* [Activity] Beneath this instruction is a listing. Transcribe from it only the stretch from the line with "You are a computer-use agent." through the line with "Instruction: Select desktop preview size icon", both end lines included, exactly as written.

* [Exercise materials]
---

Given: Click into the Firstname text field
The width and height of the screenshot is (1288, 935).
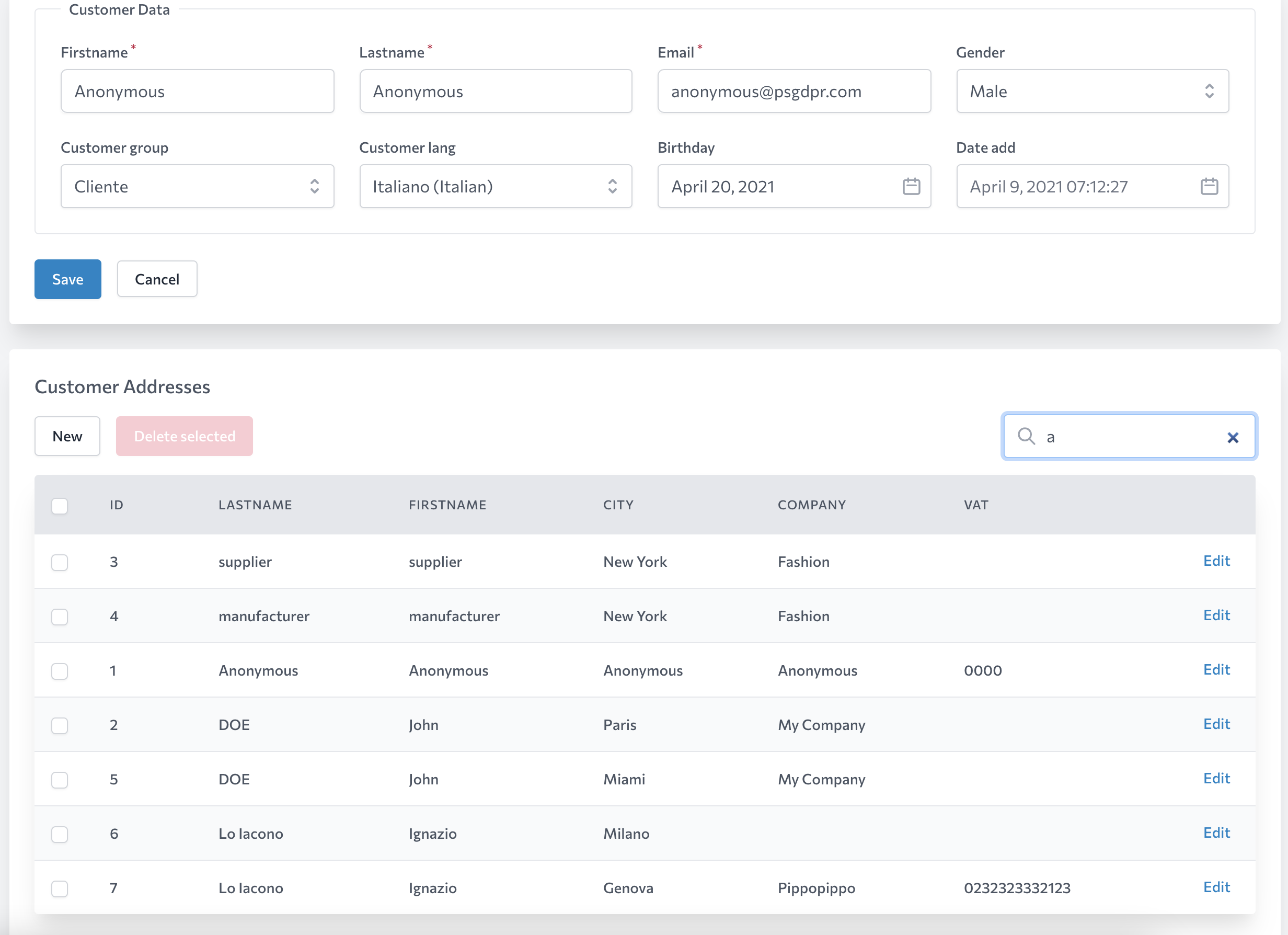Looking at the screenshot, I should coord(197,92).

---

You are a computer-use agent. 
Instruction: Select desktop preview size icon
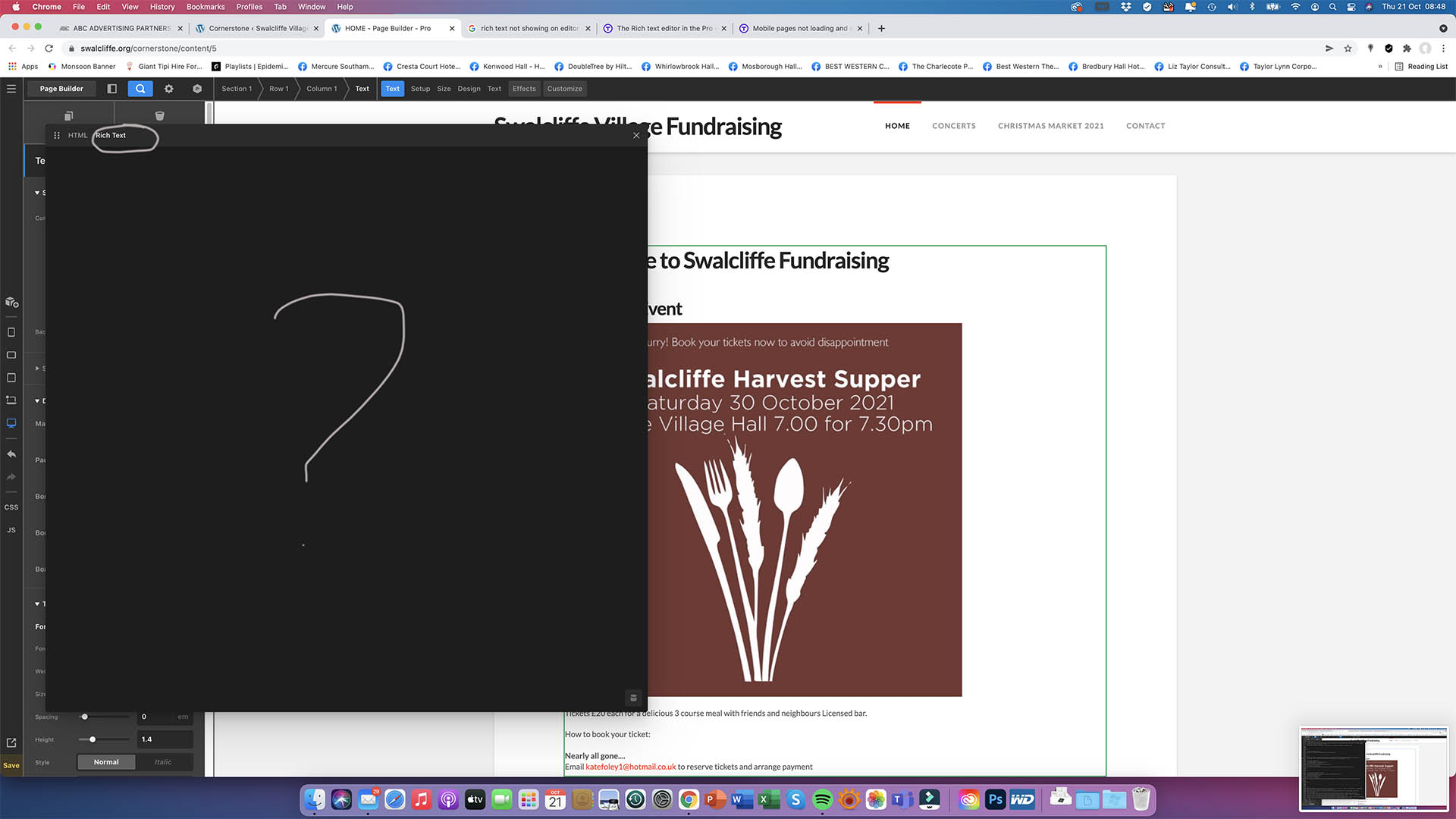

---

* [Written response]
You are a computer-use agent. 
Instruction: Select desktop preview size icon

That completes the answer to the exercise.